╔══

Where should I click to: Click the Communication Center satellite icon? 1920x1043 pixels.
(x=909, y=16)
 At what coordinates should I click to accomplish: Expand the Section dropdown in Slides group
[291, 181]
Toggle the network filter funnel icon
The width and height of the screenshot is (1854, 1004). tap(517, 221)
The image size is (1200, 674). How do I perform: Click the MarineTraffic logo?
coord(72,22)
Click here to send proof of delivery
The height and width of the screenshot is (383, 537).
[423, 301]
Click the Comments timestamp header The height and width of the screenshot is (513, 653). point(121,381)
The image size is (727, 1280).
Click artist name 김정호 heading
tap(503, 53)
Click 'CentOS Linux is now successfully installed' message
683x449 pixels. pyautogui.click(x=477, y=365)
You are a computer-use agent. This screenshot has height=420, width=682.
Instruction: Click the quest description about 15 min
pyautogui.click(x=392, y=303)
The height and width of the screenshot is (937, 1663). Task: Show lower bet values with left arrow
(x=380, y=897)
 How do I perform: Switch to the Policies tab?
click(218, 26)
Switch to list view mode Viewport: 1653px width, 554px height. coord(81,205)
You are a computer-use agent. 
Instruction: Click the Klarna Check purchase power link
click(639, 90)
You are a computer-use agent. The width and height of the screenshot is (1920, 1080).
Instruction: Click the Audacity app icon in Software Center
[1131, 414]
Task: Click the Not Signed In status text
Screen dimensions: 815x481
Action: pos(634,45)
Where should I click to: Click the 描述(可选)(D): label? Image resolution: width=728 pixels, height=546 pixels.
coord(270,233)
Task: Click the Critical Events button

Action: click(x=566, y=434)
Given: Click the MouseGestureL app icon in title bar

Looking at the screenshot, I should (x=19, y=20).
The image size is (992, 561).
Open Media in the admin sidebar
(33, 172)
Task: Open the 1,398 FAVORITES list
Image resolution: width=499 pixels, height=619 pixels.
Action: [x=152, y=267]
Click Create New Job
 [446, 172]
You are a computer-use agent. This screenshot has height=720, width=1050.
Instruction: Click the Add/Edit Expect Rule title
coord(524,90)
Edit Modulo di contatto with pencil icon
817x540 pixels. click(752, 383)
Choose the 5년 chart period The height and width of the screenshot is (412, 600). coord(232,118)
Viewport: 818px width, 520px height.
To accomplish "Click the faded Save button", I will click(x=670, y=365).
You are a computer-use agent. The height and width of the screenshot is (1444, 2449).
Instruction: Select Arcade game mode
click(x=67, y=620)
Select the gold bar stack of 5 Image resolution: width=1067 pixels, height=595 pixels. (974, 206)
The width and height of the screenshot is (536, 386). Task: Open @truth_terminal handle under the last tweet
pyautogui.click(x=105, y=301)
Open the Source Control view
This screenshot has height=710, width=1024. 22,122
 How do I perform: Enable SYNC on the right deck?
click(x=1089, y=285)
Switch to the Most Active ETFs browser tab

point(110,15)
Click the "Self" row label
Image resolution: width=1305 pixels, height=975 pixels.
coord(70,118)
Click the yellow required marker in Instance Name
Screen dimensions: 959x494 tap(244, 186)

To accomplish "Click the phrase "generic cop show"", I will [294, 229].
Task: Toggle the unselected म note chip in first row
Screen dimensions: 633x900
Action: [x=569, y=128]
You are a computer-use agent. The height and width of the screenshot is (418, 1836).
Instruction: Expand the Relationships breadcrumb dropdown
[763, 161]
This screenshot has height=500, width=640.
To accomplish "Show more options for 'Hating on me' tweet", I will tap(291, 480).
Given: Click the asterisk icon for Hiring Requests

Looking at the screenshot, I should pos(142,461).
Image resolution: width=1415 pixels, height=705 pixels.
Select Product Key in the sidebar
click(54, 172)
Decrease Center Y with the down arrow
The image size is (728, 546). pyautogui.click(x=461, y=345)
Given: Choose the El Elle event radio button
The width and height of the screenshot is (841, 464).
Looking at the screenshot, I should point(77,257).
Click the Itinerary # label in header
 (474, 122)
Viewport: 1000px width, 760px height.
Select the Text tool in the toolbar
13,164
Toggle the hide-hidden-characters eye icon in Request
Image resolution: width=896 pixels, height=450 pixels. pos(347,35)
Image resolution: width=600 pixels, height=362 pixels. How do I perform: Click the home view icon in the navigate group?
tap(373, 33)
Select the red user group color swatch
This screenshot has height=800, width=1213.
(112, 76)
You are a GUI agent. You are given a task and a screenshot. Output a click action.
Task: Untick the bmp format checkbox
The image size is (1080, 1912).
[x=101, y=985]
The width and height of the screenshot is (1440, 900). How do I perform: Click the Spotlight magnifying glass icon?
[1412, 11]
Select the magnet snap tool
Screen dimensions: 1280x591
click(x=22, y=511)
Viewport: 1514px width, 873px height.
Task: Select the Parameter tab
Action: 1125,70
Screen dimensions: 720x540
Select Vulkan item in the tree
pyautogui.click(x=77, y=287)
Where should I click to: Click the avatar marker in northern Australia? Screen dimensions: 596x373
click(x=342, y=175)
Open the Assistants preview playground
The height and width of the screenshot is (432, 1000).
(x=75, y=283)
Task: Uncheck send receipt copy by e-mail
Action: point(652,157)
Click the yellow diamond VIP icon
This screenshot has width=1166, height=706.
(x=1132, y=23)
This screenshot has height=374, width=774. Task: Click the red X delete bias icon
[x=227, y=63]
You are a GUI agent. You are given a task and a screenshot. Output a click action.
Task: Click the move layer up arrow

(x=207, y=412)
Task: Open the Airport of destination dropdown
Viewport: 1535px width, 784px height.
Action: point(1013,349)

╚══

▶ EXERCISE GOAL: Give back the whole listing above. Keep every character the same.

▶ ANSWER TO THE PROBLEM:
Where should I click to: Click the Communication Center satellite icon? 1920x1043 pixels.
(x=909, y=16)
 At what coordinates should I click to accomplish: Expand the Section dropdown in Slides group
[291, 181]
Toggle the network filter funnel icon
The width and height of the screenshot is (1854, 1004). tap(517, 221)
The image size is (1200, 674). How do I perform: Click the MarineTraffic logo?
coord(72,22)
Click here to send proof of delivery
The height and width of the screenshot is (383, 537).
[423, 301]
Click the Comments timestamp header The height and width of the screenshot is (513, 653). point(121,381)
The image size is (727, 1280).
Click artist name 김정호 heading
tap(503, 53)
Click 'CentOS Linux is now successfully installed' message
683x449 pixels. pyautogui.click(x=477, y=365)
You are a computer-use agent. This screenshot has height=420, width=682.
Instruction: Click the quest description about 15 min
pyautogui.click(x=392, y=303)
The height and width of the screenshot is (937, 1663). Task: Show lower bet values with left arrow
(x=380, y=897)
 How do I perform: Switch to the Policies tab?
click(218, 26)
Switch to list view mode Viewport: 1653px width, 554px height. coord(81,205)
You are a computer-use agent. 
Instruction: Click the Klarna Check purchase power link
click(639, 90)
You are a computer-use agent. The width and height of the screenshot is (1920, 1080).
Instruction: Click the Audacity app icon in Software Center
[1131, 414]
Task: Click the Not Signed In status text
Screen dimensions: 815x481
Action: pos(634,45)
Where should I click to: Click the 描述(可选)(D): label? Image resolution: width=728 pixels, height=546 pixels.
coord(270,233)
Task: Click the Critical Events button

Action: click(x=566, y=434)
Given: Click the MouseGestureL app icon in title bar

Looking at the screenshot, I should (x=19, y=20).
The image size is (992, 561).
Open Media in the admin sidebar
(33, 172)
Task: Open the 1,398 FAVORITES list
Image resolution: width=499 pixels, height=619 pixels.
Action: [x=152, y=267]
Click Create New Job
 [446, 172]
You are a computer-use agent. This screenshot has height=720, width=1050.
Instruction: Click the Add/Edit Expect Rule title
coord(524,90)
Edit Modulo di contatto with pencil icon
817x540 pixels. click(752, 383)
Choose the 5년 chart period The height and width of the screenshot is (412, 600). coord(232,118)
Viewport: 818px width, 520px height.
To accomplish "Click the faded Save button", I will click(x=670, y=365).
You are a computer-use agent. The height and width of the screenshot is (1444, 2449).
Instruction: Select Arcade game mode
click(x=67, y=620)
Select the gold bar stack of 5 Image resolution: width=1067 pixels, height=595 pixels. (974, 206)
The width and height of the screenshot is (536, 386). Task: Open @truth_terminal handle under the last tweet
pyautogui.click(x=105, y=301)
Open the Source Control view
This screenshot has height=710, width=1024. 22,122
 How do I perform: Enable SYNC on the right deck?
click(x=1089, y=285)
Switch to the Most Active ETFs browser tab

point(110,15)
Click the "Self" row label
Image resolution: width=1305 pixels, height=975 pixels.
coord(70,118)
Click the yellow required marker in Instance Name
Screen dimensions: 959x494 tap(244, 186)

To accomplish "Click the phrase "generic cop show"", I will [294, 229].
Task: Toggle the unselected म note chip in first row
Screen dimensions: 633x900
Action: [x=569, y=128]
You are a computer-use agent. The height and width of the screenshot is (418, 1836).
Instruction: Expand the Relationships breadcrumb dropdown
[763, 161]
This screenshot has height=500, width=640.
To accomplish "Show more options for 'Hating on me' tweet", I will tap(291, 480).
Given: Click the asterisk icon for Hiring Requests

Looking at the screenshot, I should pos(142,461).
Image resolution: width=1415 pixels, height=705 pixels.
Select Product Key in the sidebar
click(54, 172)
Decrease Center Y with the down arrow
The image size is (728, 546). pyautogui.click(x=461, y=345)
Given: Choose the El Elle event radio button
The width and height of the screenshot is (841, 464).
Looking at the screenshot, I should point(77,257).
Click the Itinerary # label in header
 (474, 122)
Viewport: 1000px width, 760px height.
Select the Text tool in the toolbar
13,164
Toggle the hide-hidden-characters eye icon in Request
Image resolution: width=896 pixels, height=450 pixels. pos(347,35)
Image resolution: width=600 pixels, height=362 pixels. How do I perform: Click the home view icon in the navigate group?
tap(373, 33)
Select the red user group color swatch
This screenshot has height=800, width=1213.
(112, 76)
You are a GUI agent. You are given a task and a screenshot. Output a click action.
Task: Untick the bmp format checkbox
The image size is (1080, 1912).
[x=101, y=985]
The width and height of the screenshot is (1440, 900). How do I perform: Click the Spotlight magnifying glass icon?
[1412, 11]
Select the magnet snap tool
Screen dimensions: 1280x591
click(x=22, y=511)
Viewport: 1514px width, 873px height.
Task: Select the Parameter tab
Action: 1125,70
Screen dimensions: 720x540
Select Vulkan item in the tree
pyautogui.click(x=77, y=287)
Where should I click to: Click the avatar marker in northern Australia? Screen dimensions: 596x373
click(x=342, y=175)
Open the Assistants preview playground
The height and width of the screenshot is (432, 1000).
(x=75, y=283)
Task: Uncheck send receipt copy by e-mail
Action: point(652,157)
Click the yellow diamond VIP icon
This screenshot has width=1166, height=706.
(x=1132, y=23)
This screenshot has height=374, width=774. Task: Click the red X delete bias icon
[x=227, y=63]
You are a GUI agent. You are given a task and a screenshot. Output a click action.
Task: Click the move layer up arrow

(x=207, y=412)
Task: Open the Airport of destination dropdown
Viewport: 1535px width, 784px height.
Action: point(1013,349)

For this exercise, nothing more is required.